By default, Scalable hashes the function name, not its code. So
if you fix a bug in run_simulation, the cache key is the same and
you’ll get stale results!
Solution: Clear the cache after code changes, or use versioning:
@cacheable(return_type=dict, scenario_id=int, _version="2")
def run_simulation(scenario_id: int) -> dict:
# Fixed bug — _version="2" creates different cache keys
...
Step 6: Monitoring Cache Performance¶
Scalable records cache hit/miss events in telemetry:
scalable report --last
Cache Performance:
Total lookups: 200
Hits: 180 (90%)
Misses: 20 (10%)
Time saved: ~15 minutes (estimated from hit count × avg task duration)
A high hit rate (>80%) means caching is working well. A low hit rate might mean:
Inputs are always changing (cache keys never match)
The cache was recently cleared
Tasks aren’t deterministic
💡 Key Concept: Serialization
Serialization converts a Python object into bytes that can be stored on disk or sent over a network. Deserialization converts bytes back into a Python object.
Common serialization formats:
JSON — human-readable, limited types (no sets, dates, custom objects)
Pickle — Python-native, supports any object, not human-readable
MessagePack — fast binary format, limited types
Scalable uses JSON for simple types (dicts, lists, strings) and pickle
for complex objects. The return_type annotation in @cacheable
helps Scalable choose the best serialization strategy.
Common Questions¶
Q: Does caching use a lot of disk space?
It depends on your output sizes. Small results (numbers, short strings) use negligible space. Large results (DataFrames, arrays) can grow quickly. Monitor your cache directory size and set up periodic cleanup for old entries.
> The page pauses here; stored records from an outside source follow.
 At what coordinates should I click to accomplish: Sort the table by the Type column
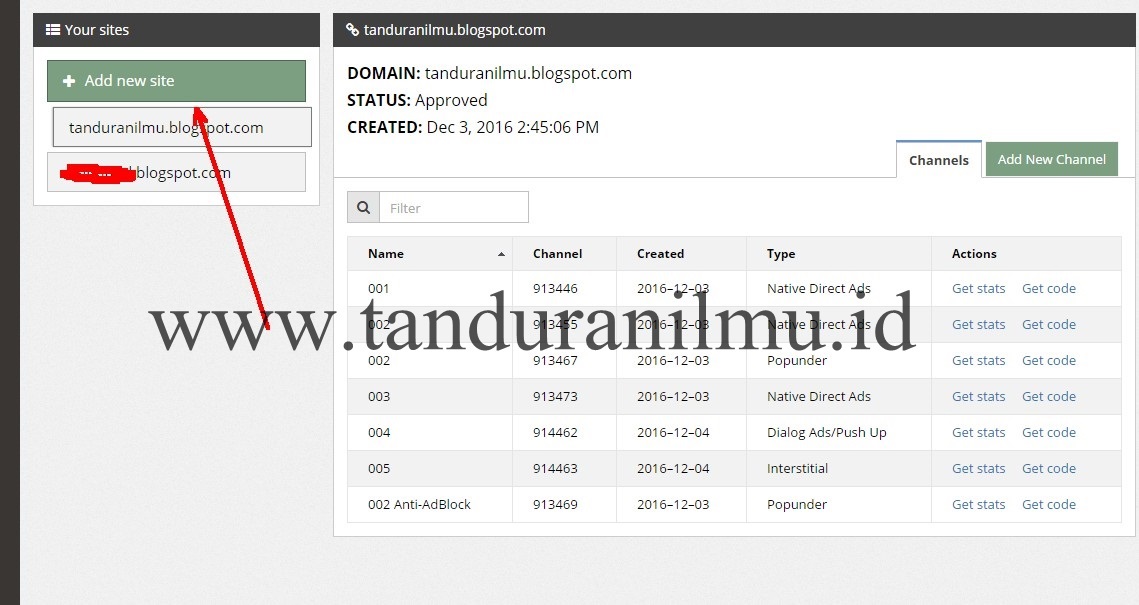tap(781, 253)
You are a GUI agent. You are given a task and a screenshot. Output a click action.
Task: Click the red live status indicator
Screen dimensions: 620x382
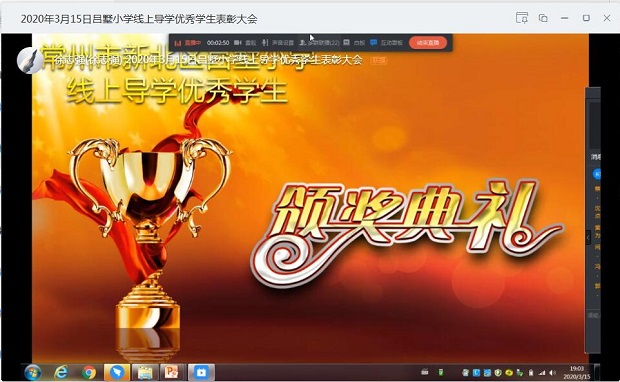pyautogui.click(x=188, y=43)
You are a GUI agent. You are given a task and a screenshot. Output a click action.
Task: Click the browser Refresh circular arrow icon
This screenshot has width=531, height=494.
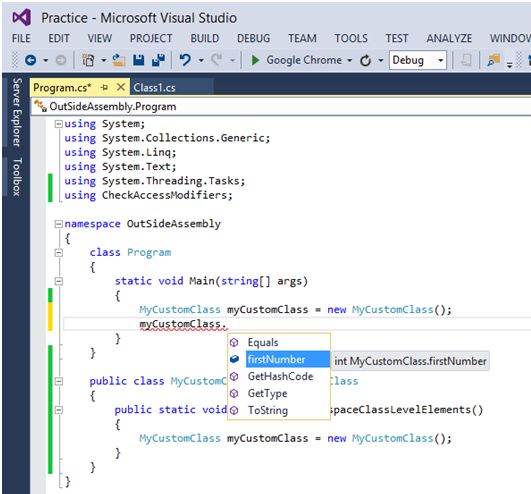pyautogui.click(x=365, y=61)
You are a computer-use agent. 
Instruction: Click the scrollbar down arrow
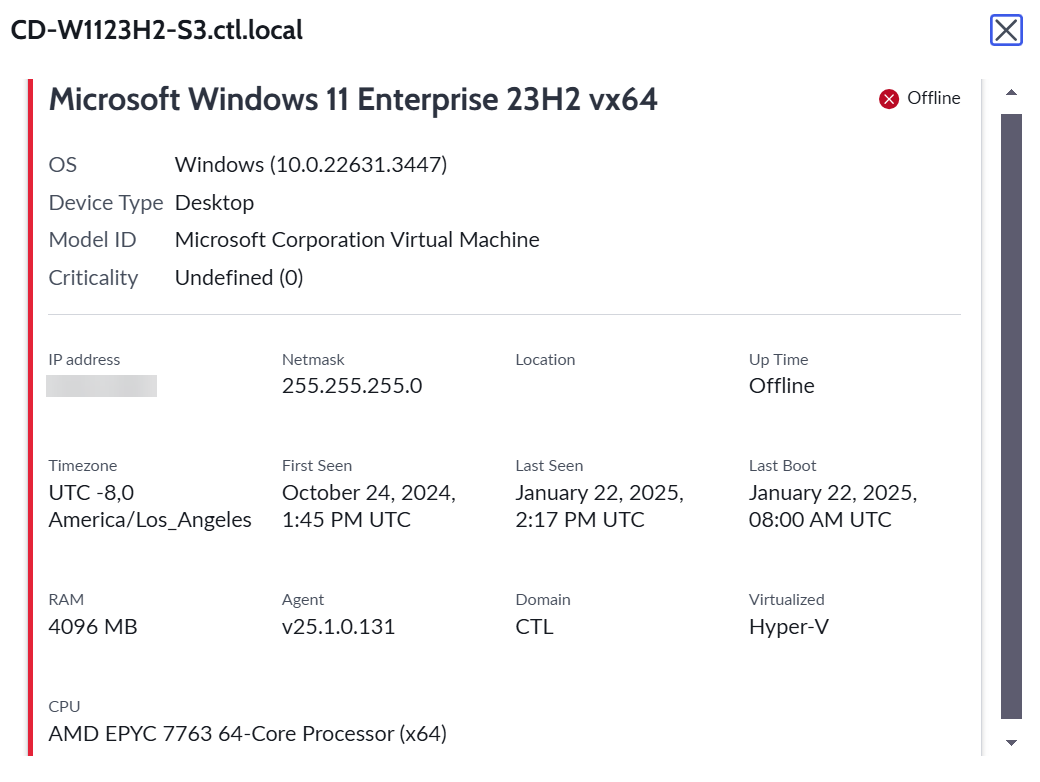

Q: What if two people compute the same thing simultaneously?
With local cache, they each compute independently. With remote cache (S3), the second writer overwrites the first — but since the result is deterministic, they’re writing the same value, so it’s safe.
Q: Can I cache functions that return different results each time?
No! Caching assumes determinism — same inputs → same output. If your function involves randomness, time-dependence, or external state that changes, caching will return stale/incorrect results.
Q: What’s the difference between Scalable’s cache and Python’s ``functools.lru_cache``?
lru_cachestores results in memory (lost when program exits)@cacheablestores results on disk or remote storage (persistent across runs)
Scalable’s caching is designed for expensive computations that span multiple program invocations.
Q: Can I cache only some invocations?
Yes — the @cacheable decorator checks the cache on every call. If you
want to bypass it for specific calls, use _cache_bypass=True.
What You Learned¶
Term |
Definition |
|---|---|
Caching |
Storing results for reuse to avoid recomputation |
Hash Function |
Produces a fixed-size fingerprint from arbitrary input |
Content-Addressable Storage |
Data addressed by its content’s hash, not by name |
Memoization |
Caching function results based on inputs |
Decorator |
Python pattern that wraps a function to add behavior |
Cache Key |
Unique identifier for a cached result (hash of function + args) |
Cache Hit |
Result found in cache (fast, no recomputation) |
Cache Miss |
Result NOT found, must compute and store |
Cache Invalidation |
Deciding when cached results are no longer valid |
Serialization |
Converting objects to bytes for storage/transmission |
Determinism |
Same inputs always produce the same output |
FileType |
Annotation telling Scalable to hash file contents, not path |
Next Steps¶
You now understand how caching works and can use it to avoid redundant computation in your workflows.
Next beginner tutorial: Beginner Tutorial 5: Cloud Computing Fundamentals — running workflows in the cloud
Standard tutorial: Tutorial 4: Performance Optimization and Caching — advanced caching patterns, remote configuration, and cache management
Try it: Add
@cacheableto a function, run it twice, and check the./cache/directory to see the stored results. Modify an input and verify you get a cache miss.